11. BELLA DONNA AMARYLLIS
Plate 5. Fig. 1.
|Character of the Species.||Amaryllis Bella Donna|
There are several Flowers upon a Stalk; the petals are equal, and have a bend at the base: the whole Flower is bell-shaped: and the style and Filaments droop. — Fig. 1. a b c d.
This is a Perennial, native of our West India Islands, and of Surinam; and has long been and will be for ever a favorite in our best gardens: it is tall, erect, and very noble plant. The Stalk, which rises to more than two feet high, is firm, ribbed, and of a fine green, edg'd with an undulated Film of a light brown: the Leaves are of a fair grass green: the scabbard is pale and brownish: the Flowers, which are as big as Lillies, throw themselves every way with a noble freedom; a pattern for the fancy of a painter: their color is white, with a faint tinge of greenish in some places, which adds extremely to their beauty; and they are streaked along the backs of the Petals with a beautiful crimson.
12. LONG-LEAVED AMARYLLIS
Plate 5. Fig. 2.
|Character of the Species.||Amaryllis Longifolia|
There grow many Flowers upon a Stalk: they are bell-shaped; and their Petals are equal: the Style and Filaments droop: the Stalk is flatted, and is not longer than the tuft of Flowers. — Fig. 2. a b c d.
This a Perennial, native of the Cape of Good Hope; a low, but extremely elegant Plant.

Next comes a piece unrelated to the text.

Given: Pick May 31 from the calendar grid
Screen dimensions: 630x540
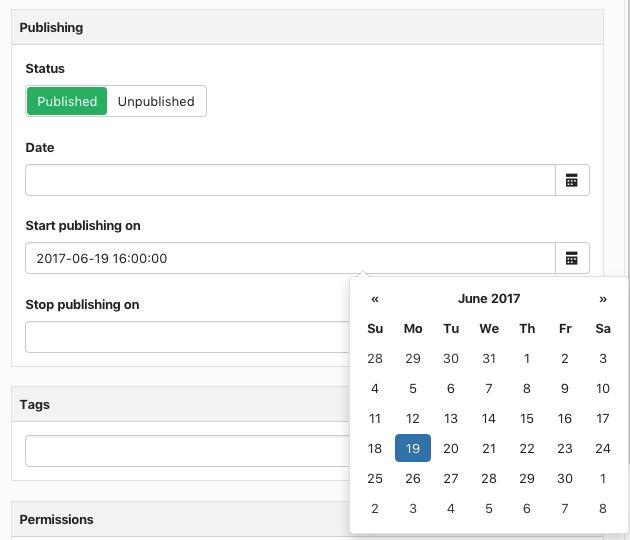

The Stalk rises to more than four inches, and displays its glorious tuft of Flowers in July: the Stalk is flat edged, and of a dull and dead sea green: the Leaves are of the same dull and deep blueish green: the Scabbard is of a faint brown: the Flowers are large altho' the Plant be humble; they spread into an elegant tuft with great wildness and freedom; and ther colour is a strong fine crimson.
Hill's descriptions of Amaryllis Belladonna and reginae are translated from Species Plantarum secunda (1762). Linnaeus's "ungue reflexis" (Belladonna) matches "bend at the base"; and "marginibus petalorum undulatis, nec ad ungues recurvatis" (reginae) is "waved at the edge, and strait [not bent] at the base."
Hill's Amaryllis biflora was distinguished by its ascending style and filaments. This may explain Mrs. Bury's comment on Equestris: "The degree of obliquity of the flowers and pedicles varies extremely, according to the state of expansion of the flowers, and their greater or less exposure to the influence of the sun; their angle can be no certain mark of distinction, though it has been considered one."